## WHAT IS ASKED
Reproduce each of the records below word for word, with nothing added or left out.

## RECORD LIST
>>>

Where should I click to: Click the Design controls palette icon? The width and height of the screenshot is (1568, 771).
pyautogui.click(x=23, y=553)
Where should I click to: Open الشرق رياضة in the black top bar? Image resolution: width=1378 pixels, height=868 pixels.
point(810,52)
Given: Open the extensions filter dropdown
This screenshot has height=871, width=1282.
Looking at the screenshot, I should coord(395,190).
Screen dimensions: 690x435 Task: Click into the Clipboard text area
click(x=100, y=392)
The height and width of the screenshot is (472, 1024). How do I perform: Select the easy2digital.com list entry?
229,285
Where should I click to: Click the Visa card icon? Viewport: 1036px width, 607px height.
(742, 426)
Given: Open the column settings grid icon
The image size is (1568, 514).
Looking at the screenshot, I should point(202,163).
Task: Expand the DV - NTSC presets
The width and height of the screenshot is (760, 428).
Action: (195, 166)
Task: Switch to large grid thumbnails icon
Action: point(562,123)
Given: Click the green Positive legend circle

<<<

## EXERCISE SOLUTION
Where should I click to: Click the Design controls palette icon? The width and height of the screenshot is (1568, 771).
pyautogui.click(x=23, y=553)
Where should I click to: Open الشرق رياضة in the black top bar? Image resolution: width=1378 pixels, height=868 pixels.
point(810,52)
Given: Open the extensions filter dropdown
This screenshot has height=871, width=1282.
Looking at the screenshot, I should coord(395,190).
Screen dimensions: 690x435 Task: Click into the Clipboard text area
click(x=100, y=392)
The height and width of the screenshot is (472, 1024). How do I perform: Select the easy2digital.com list entry?
229,285
Where should I click to: Click the Visa card icon? Viewport: 1036px width, 607px height.
(742, 426)
Given: Open the column settings grid icon
The image size is (1568, 514).
Looking at the screenshot, I should point(202,163).
Task: Expand the DV - NTSC presets
The width and height of the screenshot is (760, 428).
Action: (195, 166)
Task: Switch to large grid thumbnails icon
Action: point(562,123)
Given: Click the green Positive legend circle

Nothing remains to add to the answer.